◆ WHAT YOU NEED TO DO
Could you render the data below as a JSON list of strings, with one string for each line and blank lines left out?

◆ DATA LINES
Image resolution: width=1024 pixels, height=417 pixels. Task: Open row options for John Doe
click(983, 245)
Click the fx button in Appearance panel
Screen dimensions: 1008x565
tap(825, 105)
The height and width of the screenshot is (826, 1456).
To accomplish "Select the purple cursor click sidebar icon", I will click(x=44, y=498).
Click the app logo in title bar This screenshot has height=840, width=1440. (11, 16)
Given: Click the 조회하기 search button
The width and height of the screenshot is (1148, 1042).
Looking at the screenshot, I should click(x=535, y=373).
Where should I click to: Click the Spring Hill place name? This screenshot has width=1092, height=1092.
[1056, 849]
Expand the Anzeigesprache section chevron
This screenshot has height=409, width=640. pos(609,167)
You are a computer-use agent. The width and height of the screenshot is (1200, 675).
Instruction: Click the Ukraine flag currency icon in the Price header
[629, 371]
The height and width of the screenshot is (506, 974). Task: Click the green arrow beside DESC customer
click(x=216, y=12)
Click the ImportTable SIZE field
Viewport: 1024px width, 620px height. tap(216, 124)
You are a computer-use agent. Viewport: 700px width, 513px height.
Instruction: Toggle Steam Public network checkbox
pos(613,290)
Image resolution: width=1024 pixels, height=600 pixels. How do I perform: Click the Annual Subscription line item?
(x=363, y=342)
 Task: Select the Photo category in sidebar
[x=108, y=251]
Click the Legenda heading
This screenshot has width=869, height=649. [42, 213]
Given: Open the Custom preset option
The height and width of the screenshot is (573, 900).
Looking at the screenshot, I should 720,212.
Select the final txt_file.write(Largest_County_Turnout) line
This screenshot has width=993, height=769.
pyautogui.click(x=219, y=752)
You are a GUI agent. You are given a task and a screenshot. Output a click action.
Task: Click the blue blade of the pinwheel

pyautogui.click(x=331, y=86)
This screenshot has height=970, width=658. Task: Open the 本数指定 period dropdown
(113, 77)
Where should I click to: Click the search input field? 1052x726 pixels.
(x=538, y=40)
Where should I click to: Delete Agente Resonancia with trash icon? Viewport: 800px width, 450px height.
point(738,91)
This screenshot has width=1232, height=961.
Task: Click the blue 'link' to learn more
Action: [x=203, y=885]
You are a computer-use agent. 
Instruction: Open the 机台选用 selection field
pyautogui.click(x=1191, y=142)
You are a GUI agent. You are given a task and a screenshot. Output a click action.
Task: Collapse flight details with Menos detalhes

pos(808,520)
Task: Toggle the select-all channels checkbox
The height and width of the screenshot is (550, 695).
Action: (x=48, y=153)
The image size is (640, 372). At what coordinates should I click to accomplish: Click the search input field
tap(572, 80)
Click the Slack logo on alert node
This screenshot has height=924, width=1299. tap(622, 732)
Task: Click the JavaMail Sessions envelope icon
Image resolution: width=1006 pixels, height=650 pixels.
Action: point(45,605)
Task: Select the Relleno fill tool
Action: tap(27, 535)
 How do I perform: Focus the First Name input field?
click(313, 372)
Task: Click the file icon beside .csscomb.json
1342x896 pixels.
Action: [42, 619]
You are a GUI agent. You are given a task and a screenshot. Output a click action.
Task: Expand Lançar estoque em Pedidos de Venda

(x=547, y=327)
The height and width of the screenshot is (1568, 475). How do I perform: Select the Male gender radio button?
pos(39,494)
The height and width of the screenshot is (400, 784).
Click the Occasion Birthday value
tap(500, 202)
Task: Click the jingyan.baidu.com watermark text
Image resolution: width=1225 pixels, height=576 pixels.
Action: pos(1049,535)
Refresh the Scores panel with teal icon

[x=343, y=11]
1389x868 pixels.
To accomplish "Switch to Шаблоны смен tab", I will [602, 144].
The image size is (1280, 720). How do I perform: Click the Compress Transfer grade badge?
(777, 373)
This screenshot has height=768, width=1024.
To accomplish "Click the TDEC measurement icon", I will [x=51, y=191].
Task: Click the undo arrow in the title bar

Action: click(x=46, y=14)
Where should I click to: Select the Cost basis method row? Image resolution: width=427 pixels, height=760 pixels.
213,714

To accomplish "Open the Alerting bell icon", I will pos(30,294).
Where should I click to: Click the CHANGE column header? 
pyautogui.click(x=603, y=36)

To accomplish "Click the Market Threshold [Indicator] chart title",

◆ COMPLETE ANSWER
[
  "Image resolution: width=1024 pixels, height=417 pixels. Task: Open row options for John Doe",
  "click(983, 245)",
  "Click the fx button in Appearance panel",
  "Screen dimensions: 1008x565",
  "tap(825, 105)",
  "The height and width of the screenshot is (826, 1456).",
  "To accomplish \"Select the purple cursor click sidebar icon\", I will click(x=44, y=498).",
  "Click the app logo in title bar This screenshot has height=840, width=1440. (11, 16)",
  "Given: Click the 조회하기 search button",
  "The width and height of the screenshot is (1148, 1042).",
  "Looking at the screenshot, I should click(x=535, y=373).",
  "Where should I click to: Click the Spring Hill place name? This screenshot has width=1092, height=1092.",
  "[1056, 849]",
  "Expand the Anzeigesprache section chevron",
  "This screenshot has height=409, width=640. pos(609,167)",
  "You are a computer-use agent. The width and height of the screenshot is (1200, 675).",
  "Instruction: Click the Ukraine flag currency icon in the Price header",
  "[629, 371]",
  "The height and width of the screenshot is (506, 974). Task: Click the green arrow beside DESC customer",
  "click(x=216, y=12)",
  "Click the ImportTable SIZE field",
  "Viewport: 1024px width, 620px height. tap(216, 124)",
  "You are a computer-use agent. Viewport: 700px width, 513px height.",
  "Instruction: Toggle Steam Public network checkbox",
  "pos(613,290)",
  "Image resolution: width=1024 pixels, height=600 pixels. How do I perform: Click the Annual Subscription line item?",
  "(x=363, y=342)",
  " Task: Select the Photo category in sidebar",
  "[x=108, y=251]",
  "Click the Legenda heading",
  "This screenshot has width=869, height=649. [42, 213]",
  "Given: Open the Custom preset option",
  "The height and width of the screenshot is (573, 900).",
  "Looking at the screenshot, I should 720,212.",
  "Select the final txt_file.write(Largest_County_Turnout) line",
  "This screenshot has width=993, height=769.",
  "pyautogui.click(x=219, y=752)",
  "You are a GUI agent. You are given a task and a screenshot. Output a click action.",
  "Task: Click the blue blade of the pinwheel",
  "pyautogui.click(x=331, y=86)",
  "This screenshot has height=970, width=658. Task: Open the 本数指定 period dropdown",
  "(113, 77)",
  "Where should I click to: Click the search input field? 1052x726 pixels.",
  "(x=538, y=40)",
  "Where should I click to: Delete Agente Resonancia with trash icon? Viewport: 800px width, 450px height.",
  "point(738,91)",
  "This screenshot has width=1232, height=961.",
  "Task: Click the blue 'link' to learn more",
  "Action: [x=203, y=885]",
  "You are a computer-use agent. ",
  "Instruction: Open the 机台选用 selection field",
  "pyautogui.click(x=1191, y=142)",
  "You are a GUI agent. You are given a task and a screenshot. Output a click action.",
  "Task: Collapse flight details with Menos detalhes",
  "pos(808,520)",
  "Task: Toggle the select-all channels checkbox",
  "The height and width of the screenshot is (550, 695).",
  "Action: (x=48, y=153)",
  "The image size is (640, 372). At what coordinates should I click to accomplish: Click the search input field",
  "tap(572, 80)",
  "Click the Slack logo on alert node",
  "This screenshot has height=924, width=1299. tap(622, 732)",
  "Task: Click the JavaMail Sessions envelope icon",
  "Image resolution: width=1006 pixels, height=650 pixels.",
  "Action: point(45,605)",
  "Task: Select the Relleno fill tool",
  "Action: tap(27, 535)",
  " How do I perform: Focus the First Name input field?",
  "click(313, 372)",
  "Task: Click the file icon beside .csscomb.json",
  "1342x896 pixels.",
  "Action: [42, 619]",
  "You are a GUI agent. You are given a task and a screenshot. Output a click action.",
  "Task: Expand Lançar estoque em Pedidos de Venda",
  "(x=547, y=327)",
  "The height and width of the screenshot is (1568, 475). How do I perform: Select the Male gender radio button?",
  "pos(39,494)",
  "The height and width of the screenshot is (400, 784).",
  "Click the Occasion Birthday value",
  "tap(500, 202)",
  "Task: Click the jingyan.baidu.com watermark text",
  "Image resolution: width=1225 pixels, height=576 pixels.",
  "Action: pos(1049,535)",
  "Refresh the Scores panel with teal icon",
  "[x=343, y=11]",
  "1389x868 pixels.",
  "To accomplish \"Switch to Шаблоны смен tab\", I will [602, 144].",
  "The image size is (1280, 720). How do I perform: Click the Compress Transfer grade badge?",
  "(777, 373)",
  "This screenshot has height=768, width=1024.",
  "To accomplish \"Click the TDEC measurement icon\", I will [x=51, y=191].",
  "Task: Click the undo arrow in the title bar",
  "Action: click(x=46, y=14)",
  "Where should I click to: Select the Cost basis method row? Image resolution: width=427 pixels, height=760 pixels.",
  "213,714",
  "To accomplish \"Open the Alerting bell icon\", I will pos(30,294).",
  "Where should I click to: Click the CHANGE column header? ",
  "pyautogui.click(x=603, y=36)",
  "To accomplish \"Click the Market Threshold [Indicator] chart title\","
]